“Non sono più forte del mio sesso?”
– di Silvia D’Anastasio
29 Aprile 2023
Il costo della mascolinizzazione del potere per le donne che aspirano a posizioni di leadership: analisi in performance attraverso il personaggio di Porzia del “Giulio Cesare” di William Shakespeare esplorata nei panni di una detenuta legata alla criminalità organizzata.
Al termine del percorso di Master in Acting presso la Royal Central School of Speech and Drama di Londra, è previsto che gli attori compongano una Critical Reflection accompagnata da una performance, in cui ci si concentra su un personaggio della drammaturgia classica per esplorare un tema della società contemporanea.
Il mio progetto di ricerca ruota intorno al fenomeno della mascolinizzazione del potere e ne indaga il costo per le donne che intraprendono un percorso di leadership.
Per condurre questa analisi sono partita dal concetto di onore nelle donne shakespeariane e mi sono concentrata sul personaggio di Porzia tratto dal Giulio Cesare.
È interessante notare come la figlia di Catone ricorre all’autolesionismo con lo scopo di porsi in una condizione di parità rispetto al marito Bruto, il quale non vuole rivelarle il suo segreto, ovvero la congiura contro Cesare. Porzia utilizza dunque il gesto violento come arma simbolica che la rende competitiva in un campo di battaglia maschile: l’atto di violenza, che collega artificialmente il potere alla mascolinità, la legittima ad avere una voce nel discorso politico.
Grazie all’ispirazione tratta dal lavoro sul Giulio Cesare ideato dalla regista britannica Phyllida Lloyd nel 2013, che ambienta l’opera in carcere esplorando le storie di leadership da un punto di vista femminile e interpreta la sceneggiatura secondo una direzione in cui i principali cospiratori sono essi stessi “prigionieri dell’Antica Roma”, ho ambientato questo personaggio all’interno del contesto della criminalità organizzata italiana presentandola al pubblico come una detenuta, che rivendica un concetto di “onore” strettamente prigioniero delle solide gabbie della comunità patriarcale.
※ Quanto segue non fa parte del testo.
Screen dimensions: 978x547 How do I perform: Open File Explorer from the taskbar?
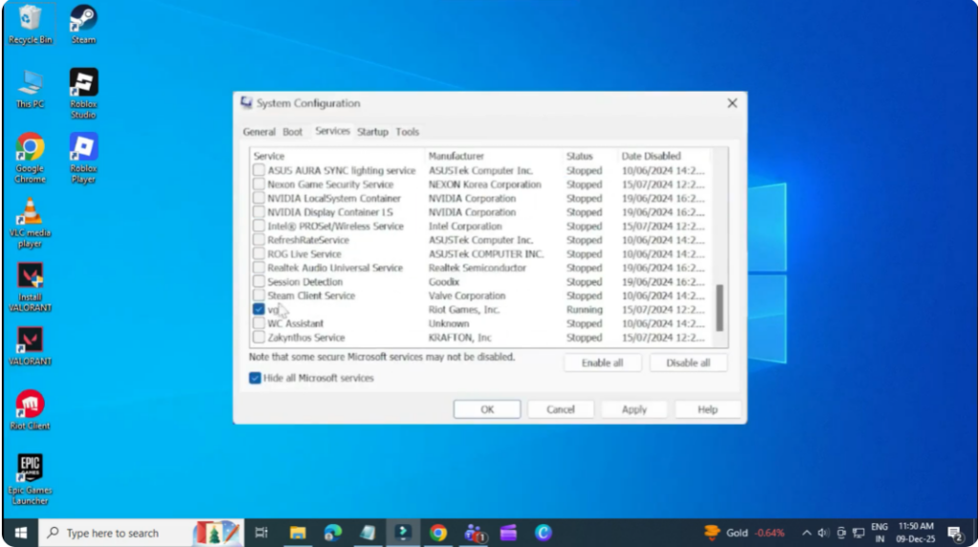coord(297,533)
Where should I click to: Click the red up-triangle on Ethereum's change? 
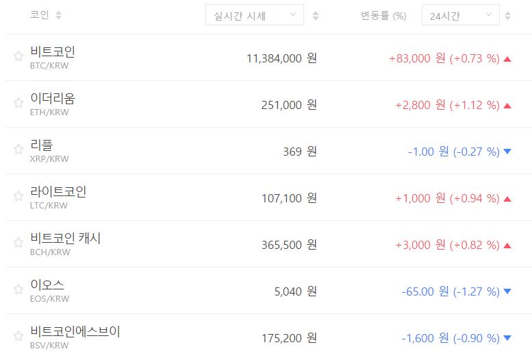pyautogui.click(x=507, y=106)
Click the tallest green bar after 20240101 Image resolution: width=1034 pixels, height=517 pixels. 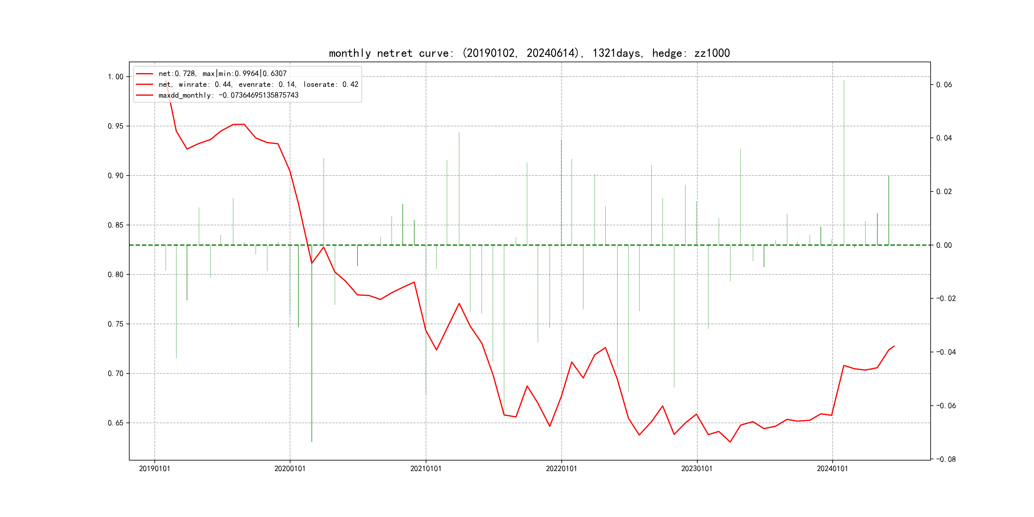[x=844, y=161]

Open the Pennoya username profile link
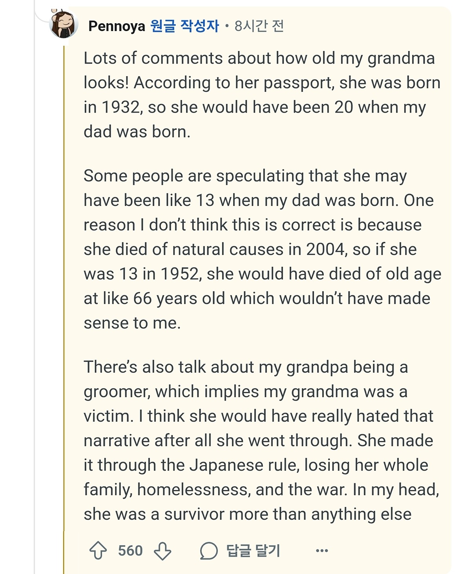pyautogui.click(x=117, y=26)
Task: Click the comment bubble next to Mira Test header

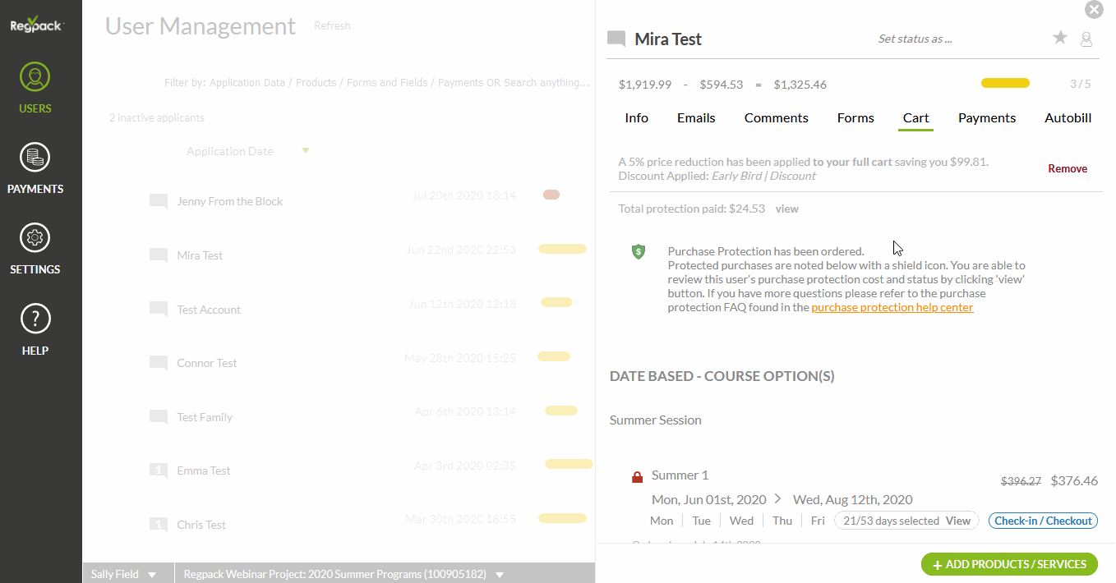Action: click(616, 39)
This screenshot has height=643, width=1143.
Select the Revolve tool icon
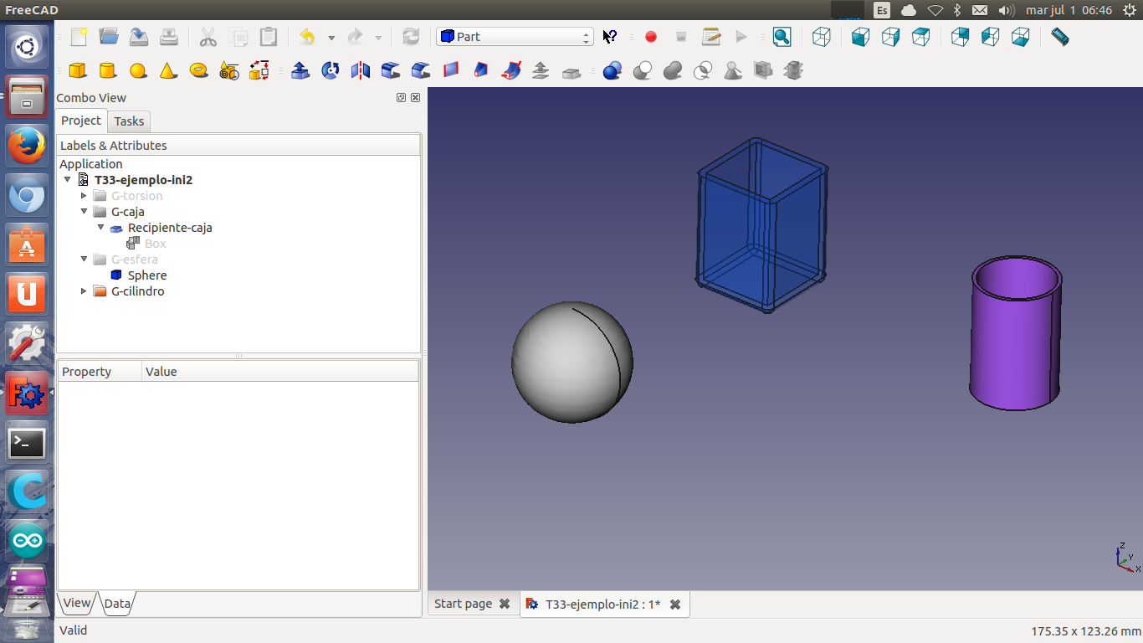coord(331,71)
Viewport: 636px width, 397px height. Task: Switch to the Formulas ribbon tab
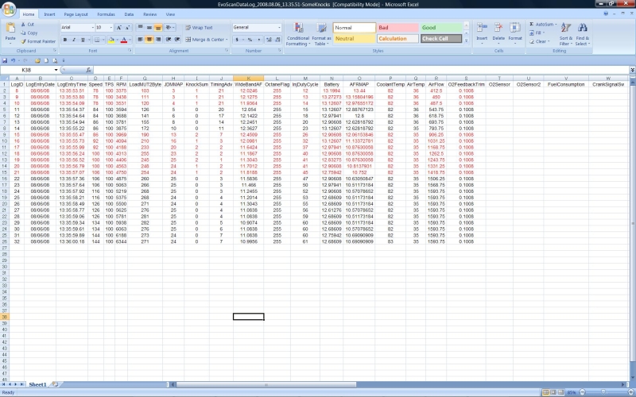click(x=105, y=14)
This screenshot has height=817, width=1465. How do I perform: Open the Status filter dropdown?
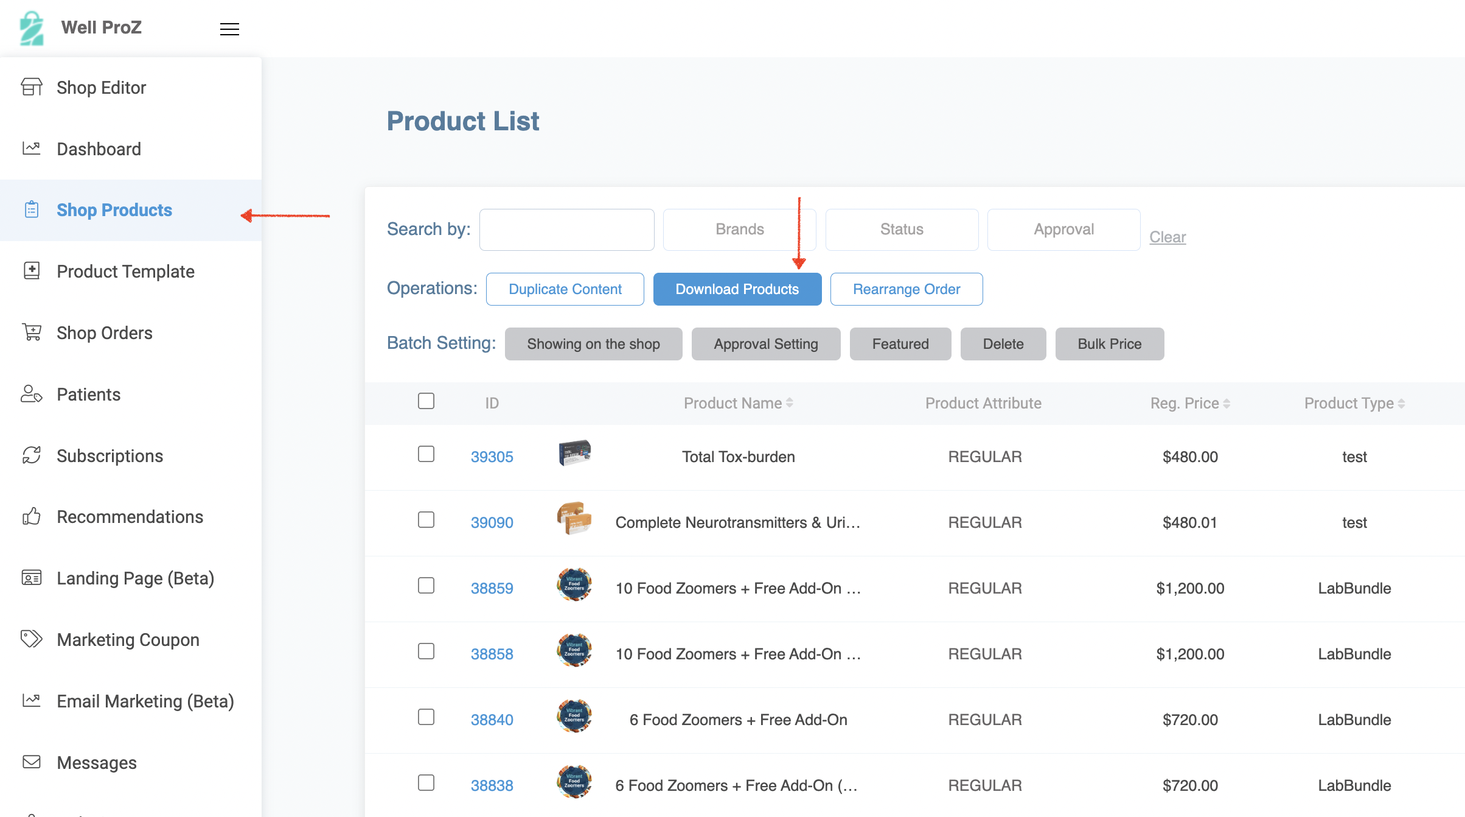click(x=902, y=230)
La scelta del tema è avvenuta a seguito di un’esperienza personale all’interno della Casa Circondariale di Vigevano, in cui ho trascorso un mese collaborando per uno spettacolo teatrale con le attrici del dipartimento di massima sicurezza, detenute per reati legati alla camorra.
L’osservazione delle dinamiche di potere in questo gruppo di donne ha aiutato molto il mio percorso di ricerca su genere e leadership, che si è concentrato principalmente intorno ai recenti studi di ricercatrici femministe su linguaggio e stereotipi.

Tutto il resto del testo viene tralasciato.